Lehi City News
Bed & Breakfast requests dominate Planning Commission meeting
The Thursday, October 10, Lehi City Planning Commission meeting was dominated by discussion of Bed and Breakfast conditional use permits for two Lehi residents, as well as the latest concept plan for a Transit Oriented Development (TOD) on the Lehi Block property off 1200 West.
The first conditional use permit for a Bed and Breakfast on the agenda was for Jenna Madsen in her home at 511 North 1375 West in a residential/agriculture zone. City staff read the definition of a Bed and Breakfast Inn as, “Owner occupied, private, single-family residence in which one to five rooms are rented for overnight lodging to travelers and breakfast is provided to guests at no extra cost. Stays cannot exceed 30 consecutive days.” The maximum occupancy for a Bed and Breakfast is ten, including the residents.
The Madsens currently have an approved Accessory Dwelling Unit (ADU) for their home and city staff recommended to the Planning Commission that they allow either the ADU or the Bed and Breakfast, but not both at the same time.
“We finished our basement with the intent to rent it. We’d love to have a long-term renter, but if we can’t find one, we wanted to have the option of short term,” explained Jenna Madsen. Many of the Madsen’s neighbors emailed members of the Planning Commission to express their concerns, and several showed up to the October 10 meeting to go on record during the public hearing with those concerns.
“The property has been listed on Airbnb since June. The police have been called several times, but the Madsens continue to list the property. They’re trying to make a buck. The elementary school is less than 600 feet away, which is a violation of the law. They’re being unscrupulous and selfish,” said neighbor Ryan Johnson.
Chloe Johnson, another neighbor to the Madsens, read the description of the home on the Airbnb website listing. “They are asking $49 a night, which is a significantly lower rate than any hotel or motel in the area, and the listing says up to 12 individuals can be accommodated. They advertise a ‘quiet neighborhood with plenty of street parking,’” said Johnson. She continued to read the requirements and policies of Airbnb for several minutes to argue their background check policies are inadequate.
After more neighbors expressed their concerns, the Madsens returned to the microphone to explain that Airbnb had the wrong number of occupants in their initial listing and the number of cars parking on the street has been greatly reduced since they finished the construction of their basement. “I hope you’ll look past the emotional clamor. All the people who have spoken tonight have my phone number and this is the first time we’ve heard their concerns. This is our legal right and we’re compliant with regulations,” said Madsen.
Planning Commission Member Matt Hemmert reminded the commission that there is a high standard for denial of the conditional use permit for a Bed and Breakfast. Hemmert also asked why the code doesn’t require the same distance from an elementary school that is required of hotels and motels.
“The intent of a Bed and Breakfast is not that it be used as an Airbnb. A Bed and Breakfast is supposed to be a romantic place where breakfast is served, not the basement apartment in a residential neighborhood,” said Planning Commission Member Jared Peterson.
“I’m all for homeowners taking advantage of their property. We’ve approved other Bed and Breakfasts – even one in my neighborhood,” said Planning Commission Member Tyson Eyre.
“I’m looking at the ‘general welfare’ in considering this item. Is this injurious to the peace of the area? What is reasonable?” asked Hemmert.

# Dataset records:
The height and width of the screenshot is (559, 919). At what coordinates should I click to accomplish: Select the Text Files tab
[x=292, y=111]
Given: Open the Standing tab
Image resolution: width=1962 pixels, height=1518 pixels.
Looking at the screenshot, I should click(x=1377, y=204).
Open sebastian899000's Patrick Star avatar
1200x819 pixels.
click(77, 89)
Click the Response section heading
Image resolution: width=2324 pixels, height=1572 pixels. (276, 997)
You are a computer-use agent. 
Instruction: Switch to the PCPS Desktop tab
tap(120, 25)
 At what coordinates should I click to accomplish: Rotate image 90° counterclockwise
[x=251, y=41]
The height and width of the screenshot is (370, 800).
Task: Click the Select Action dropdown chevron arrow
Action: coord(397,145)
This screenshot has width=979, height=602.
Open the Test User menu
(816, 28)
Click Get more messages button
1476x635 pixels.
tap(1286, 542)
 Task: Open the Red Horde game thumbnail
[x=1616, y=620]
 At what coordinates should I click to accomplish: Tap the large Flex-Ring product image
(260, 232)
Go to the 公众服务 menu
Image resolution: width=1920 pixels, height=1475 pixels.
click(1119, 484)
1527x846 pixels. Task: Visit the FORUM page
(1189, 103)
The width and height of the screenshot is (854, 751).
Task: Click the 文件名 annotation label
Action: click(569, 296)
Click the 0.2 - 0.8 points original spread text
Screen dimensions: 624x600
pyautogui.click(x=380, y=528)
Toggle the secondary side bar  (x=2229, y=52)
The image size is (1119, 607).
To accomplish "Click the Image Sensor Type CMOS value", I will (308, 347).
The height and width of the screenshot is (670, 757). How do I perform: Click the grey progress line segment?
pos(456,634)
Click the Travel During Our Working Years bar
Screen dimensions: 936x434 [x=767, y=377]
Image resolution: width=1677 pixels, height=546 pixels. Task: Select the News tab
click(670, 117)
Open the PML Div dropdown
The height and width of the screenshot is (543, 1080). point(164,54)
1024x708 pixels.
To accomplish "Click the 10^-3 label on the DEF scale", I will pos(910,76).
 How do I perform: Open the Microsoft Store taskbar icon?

# Stated exercise 1:
According to the Planning Commission article, what is the maximum occupancy allowed for a Bed and Breakfast?
# Stated exercise 2:
Pick up the Planning Commission article where it ends and keep writing.
You can skip the lines above.

# Expected answer 1:
Ten people, including the residents.

# Expected answer 2:
“If Abe [Nielsen] were here he would say that we don’t do background checks on our neighbors moving in next door,” said Planning Commission Member Bill Hereth.
“The House passed a bill in 2017 that says we as a city cannot police postings in any way. We can suggest they change their Airbnb listing, but we can’t require it,” said Eyre. He then pointed out that the distance between the Madsen’s home and the elementary school was measured by sidewalk and road access, not as the crow flies, which would be well over 600 feet.
After more discussion among the members of the Planning Commission, Brent Everett made a motion not to approve the Madsen’s conditional use permit for a Bed and Breakfast because it is currently being used as an ADU and it meets that standard, and because it potentially impacts the welfare, safety and convenience of the residential neighborhood. “The purpose in the general plan is for there to be a residential neighborhood and not a commercial room-for-rent type of property. They’ve previously operated as an Airbnb and not a Bed and Breakfast,” Everett concluded his motion. The motion did not pass. Tyson Eyre then motioned to approve the conditional use permit with several conditions, including the Madsens put a fence on two sides of the property, provide adequate off-street parking, require daylight arrival and departures of guests, and that they not use the basement as an ADU and a B & B at the same time. That motion also did not pass.
After more discussion, another motion to deny the Madsen’s conditional use permit for a Bed and Breakfast was issued and passed by one vote.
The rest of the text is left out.